Markets & Finance

Agency to give youth, women groups 100,000 pawpaw seedlings

papaya

Papayas require warm to hot climates for growth, with annual rainfall of about 1,000 millimetres. PHOTO | FILE

The Kenya Agricultural and Livestock Research Organisation (Kalro) will offer 100,000 high-yielding pawpaw seedlings to youth and women groups in the country to promote agribusiness.

Director Stephen Njoka said at the Kalro Embu centre during a farmers’ training day that the move is in line with Vision 2030 where agriculture-based enterprises should play a critical role in the country’s achieving of middle-income status.

“We are targeting about 100,000 youth groups in 12 counties where this variety can perform. We have identified the groups in Murang’a, Embu, Kirinya, Nyeri, Kiambu and Nakuru.

‘‘Others are Nyandarua, Meru, Tharaka Nithi and Laikipia,” he said.

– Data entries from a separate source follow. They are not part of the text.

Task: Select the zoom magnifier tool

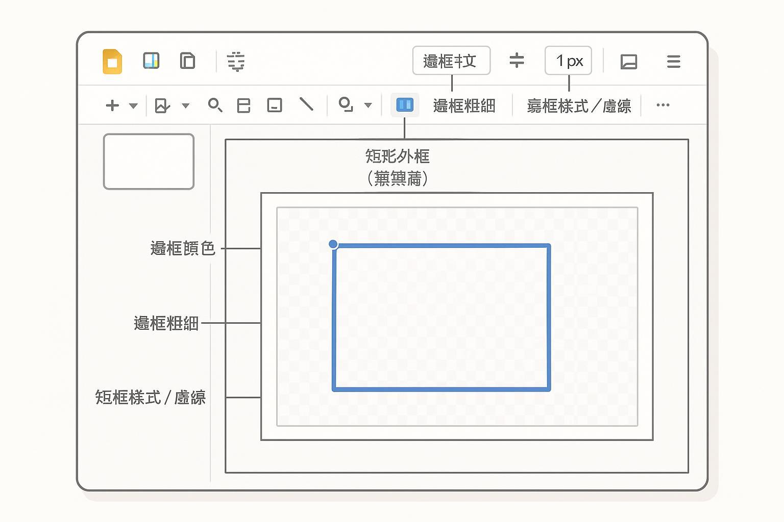Action: pyautogui.click(x=215, y=105)
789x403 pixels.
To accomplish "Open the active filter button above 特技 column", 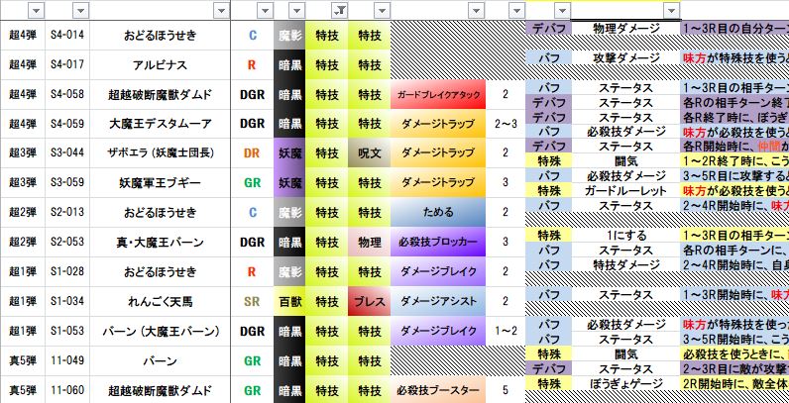I will [337, 11].
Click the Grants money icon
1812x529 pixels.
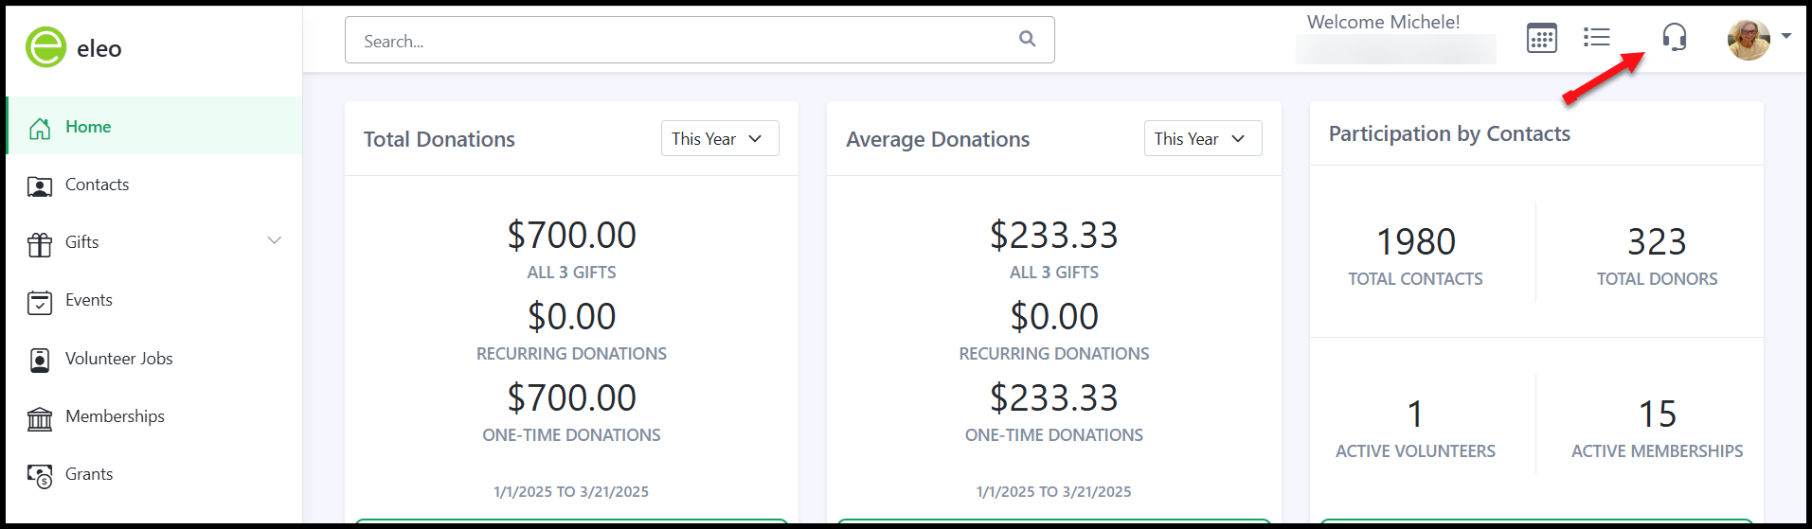click(x=40, y=475)
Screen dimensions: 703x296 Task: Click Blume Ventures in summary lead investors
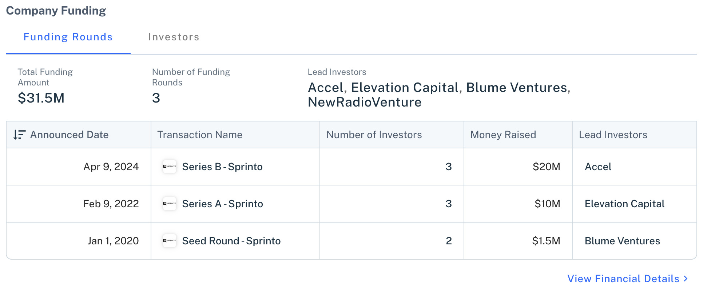(x=517, y=88)
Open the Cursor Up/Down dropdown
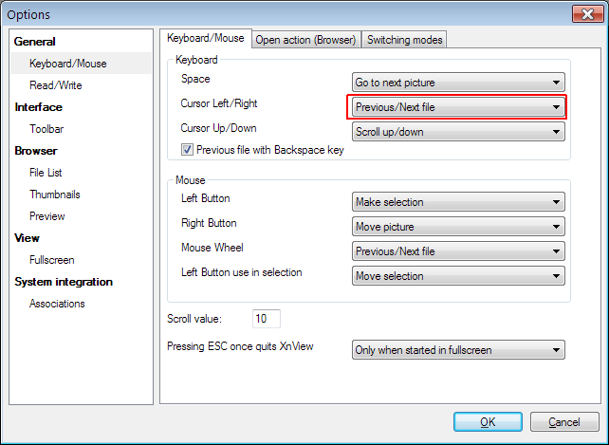Screen dimensions: 609x445 (458, 132)
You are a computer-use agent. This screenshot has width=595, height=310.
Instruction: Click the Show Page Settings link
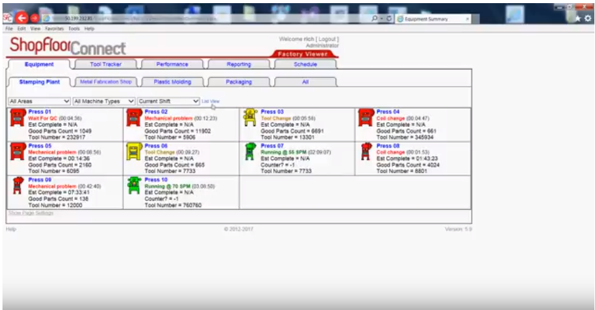(31, 213)
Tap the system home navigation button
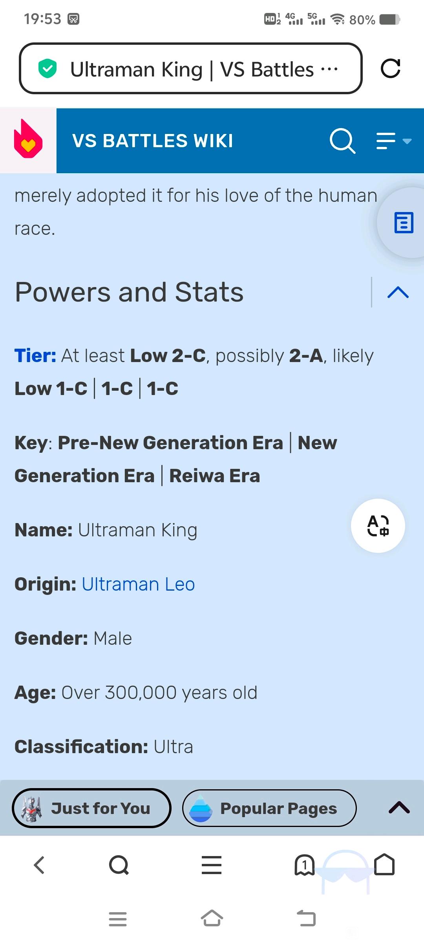 pos(212,918)
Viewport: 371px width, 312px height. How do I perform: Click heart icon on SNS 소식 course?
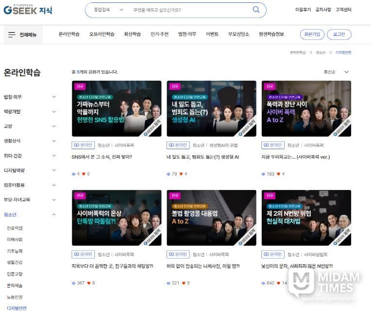[x=84, y=173]
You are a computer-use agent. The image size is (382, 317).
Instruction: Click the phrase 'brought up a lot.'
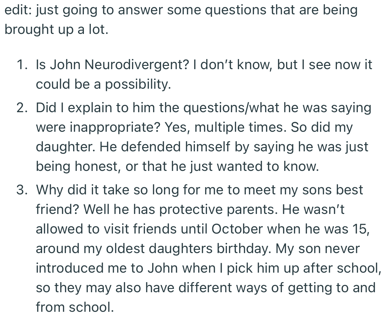(x=56, y=30)
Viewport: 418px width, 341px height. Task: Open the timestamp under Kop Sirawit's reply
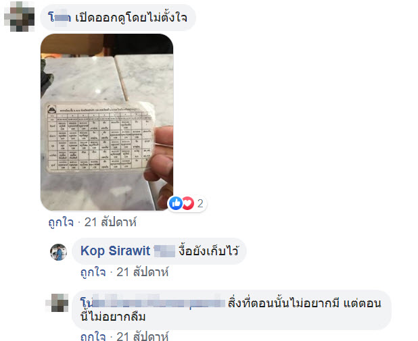coord(143,272)
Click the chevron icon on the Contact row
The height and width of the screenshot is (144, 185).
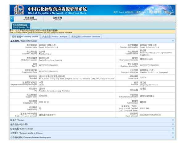coord(173,120)

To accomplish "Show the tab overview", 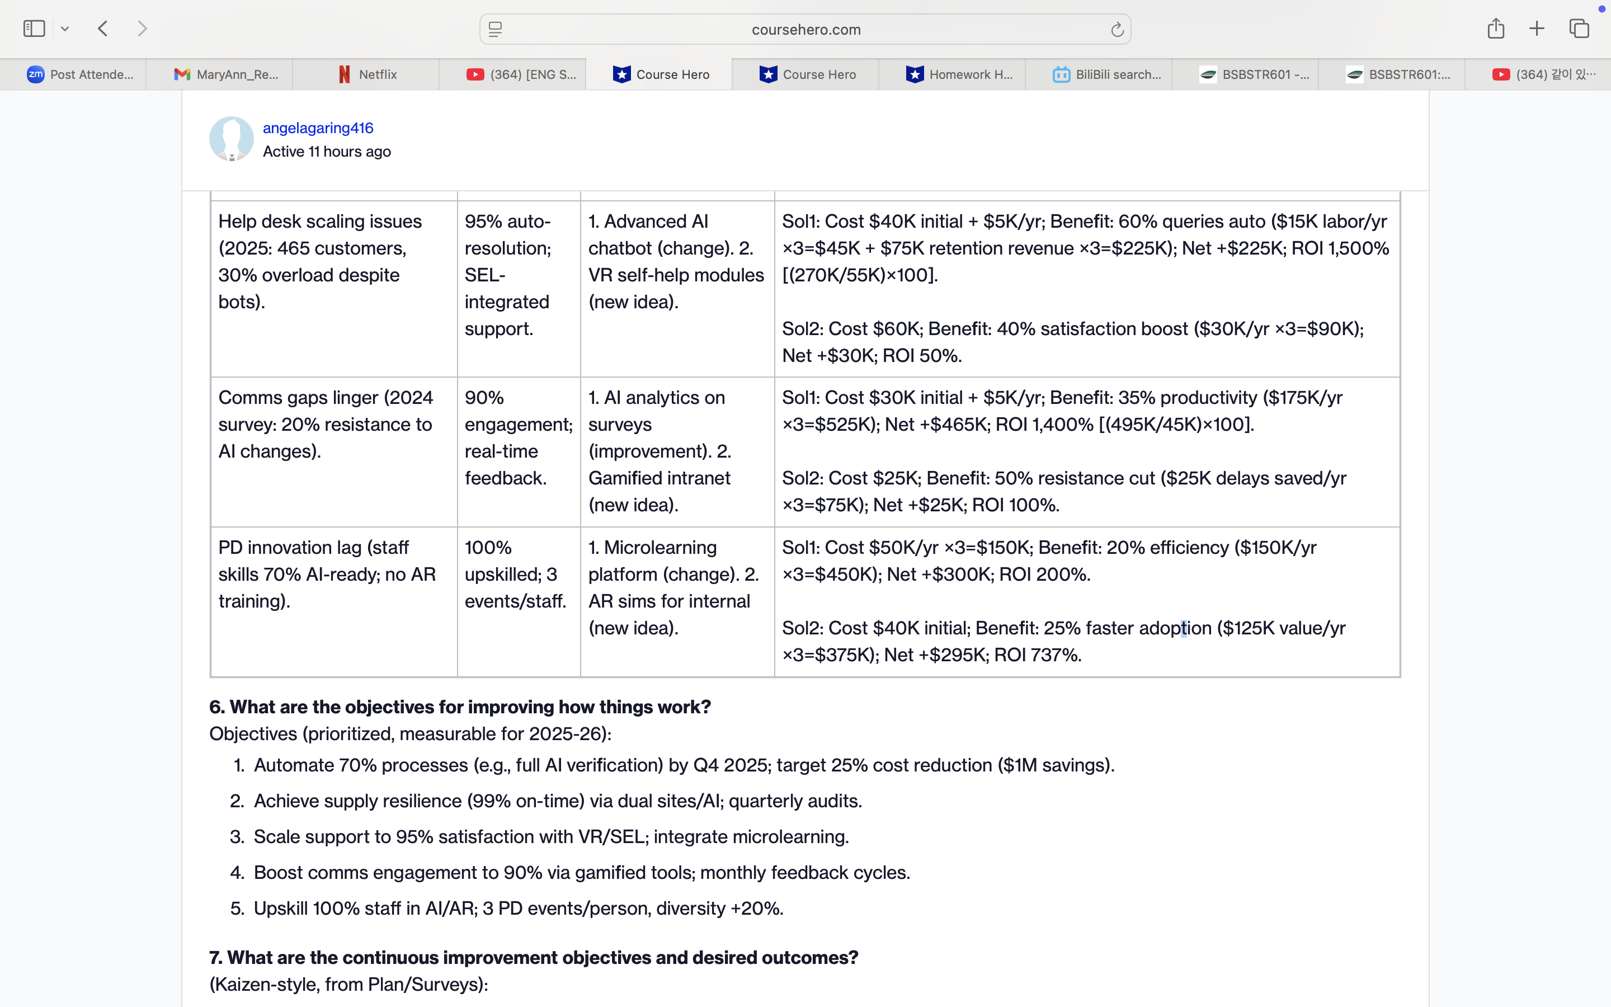I will (x=1579, y=29).
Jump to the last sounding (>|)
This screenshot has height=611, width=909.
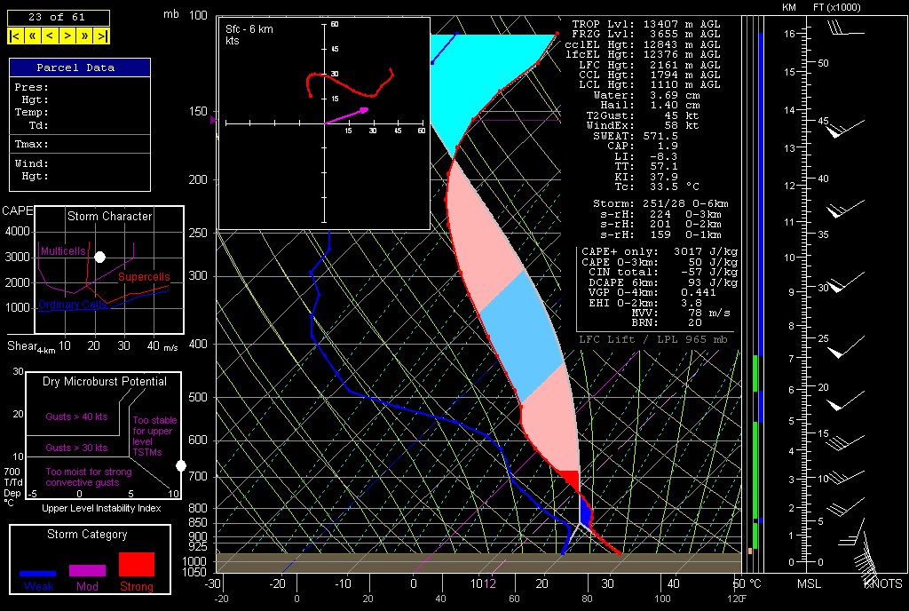pos(102,36)
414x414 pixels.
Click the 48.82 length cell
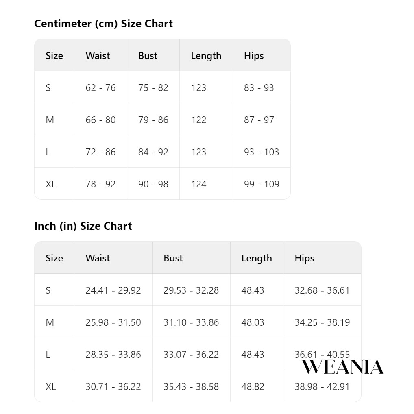(x=253, y=386)
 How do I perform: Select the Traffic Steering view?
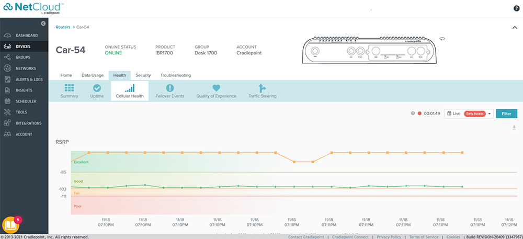point(262,91)
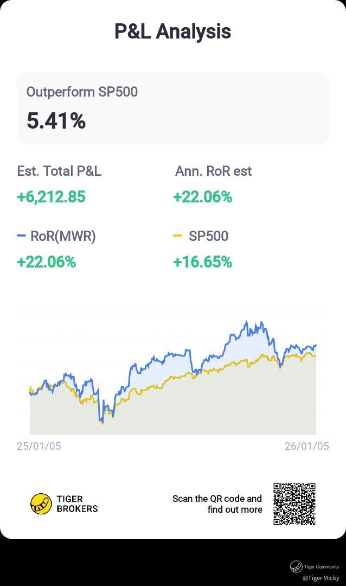Open the Outperform SP500 card

pos(172,108)
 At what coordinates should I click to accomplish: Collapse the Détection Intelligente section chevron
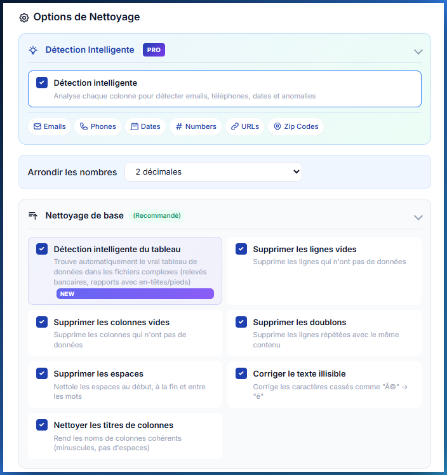coord(418,51)
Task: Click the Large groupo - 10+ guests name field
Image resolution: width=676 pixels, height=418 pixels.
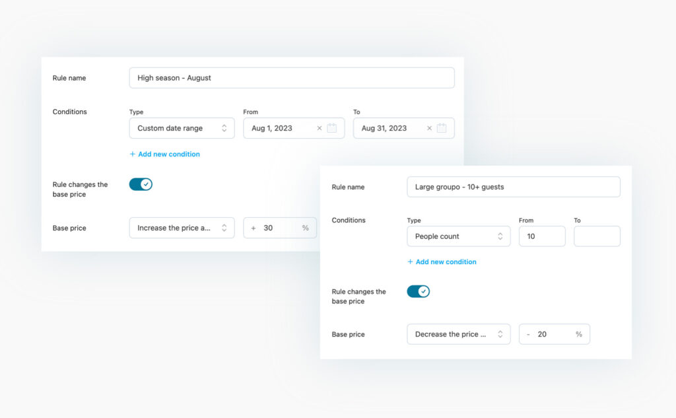Action: [x=513, y=187]
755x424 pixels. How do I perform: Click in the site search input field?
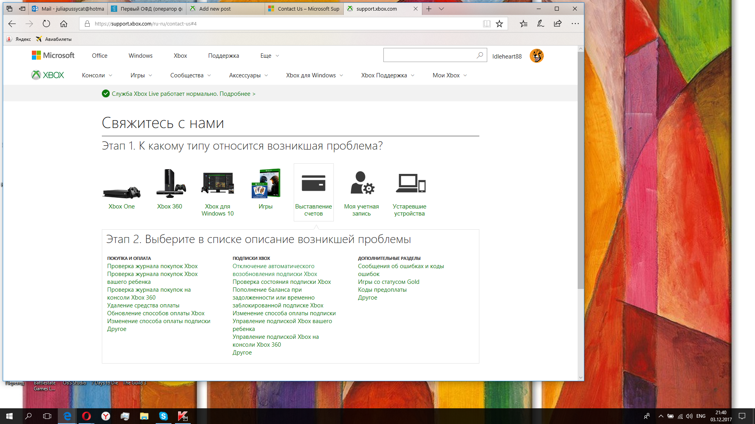point(429,55)
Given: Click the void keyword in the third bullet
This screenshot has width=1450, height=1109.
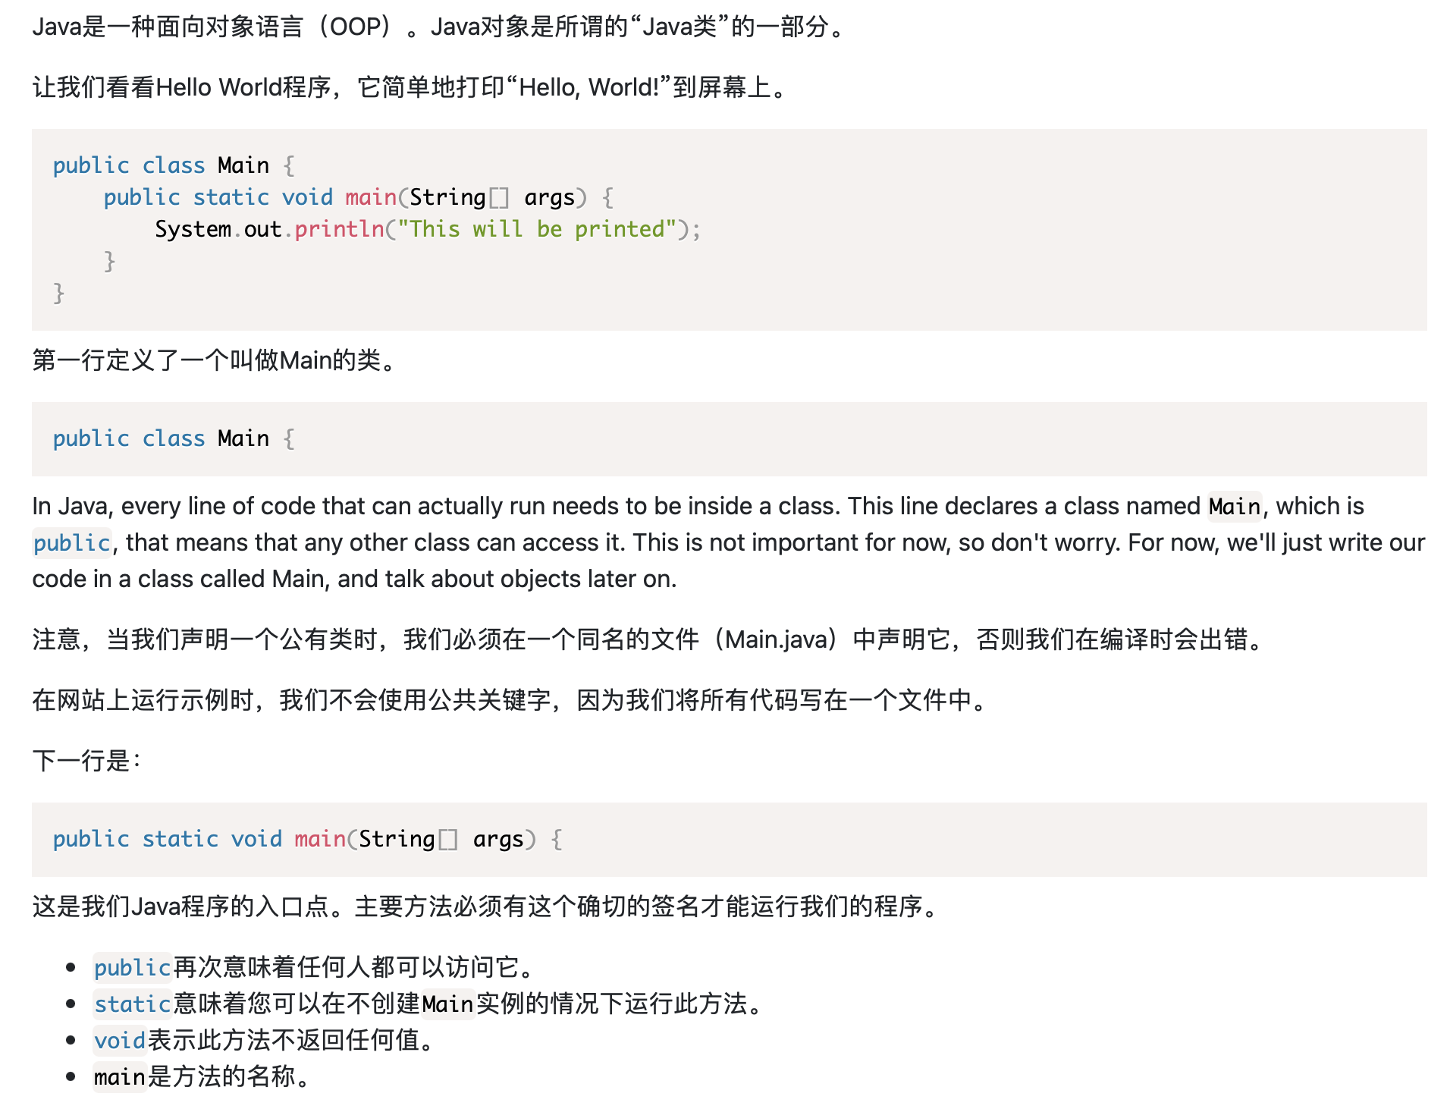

Each group will get 1,000 seedlings with the potential of posting 50,000 kilos of pawpaw per year. “Given that each kilo has an average market value of Sh40, it translates to an income of Sh2 million a year per group,” he said.

A pawpaw tree has a production lifespan of five years, hence each group will be guaranteed an income of Sh10 million in the period, he said.

Mr Njoka said the only challenge is lack of adequate land to put the groups into a joint venture, meaning most of the seedlings will be grown by individual farmers belonging to a producer group.

“In the five years, a member in that group is expected to have made at least Sh500,000 from the 50 seedlings availed,” he said.

Programme officer Jayne Gathii said research shows papayas are a fast moving product. Pawpaws are used in the making of jam, salad, pawpaw latex—an ingredient used in the pharmaceutical industry—as well as making detergents.

Pawpaw oil, extracted from seeds, is also used in the beauty industry. Nutritionally, papaws are profiled as low in calories and high in potassium, vitamin A and C. Its enzymes promote digestion, easing constipation and it is efficient in controlling colon infections and colon cancer.

Ms Gathii said pawpaw trees do not have big shades hence they do not adversely interfere with other farming activities.

“You need not set aside a portion to grow pawpaw trees. You can grow them along the edges of the garden, alongside the compound fence or even near river banks,” she said.

Papayas require warm to hot climates for growth and an altitude below 2,100 meters above sea level, with annual rainfall of about 1,000 millimetres.

The seedlings to be given out will be fully sexed to guarantee high performing stock.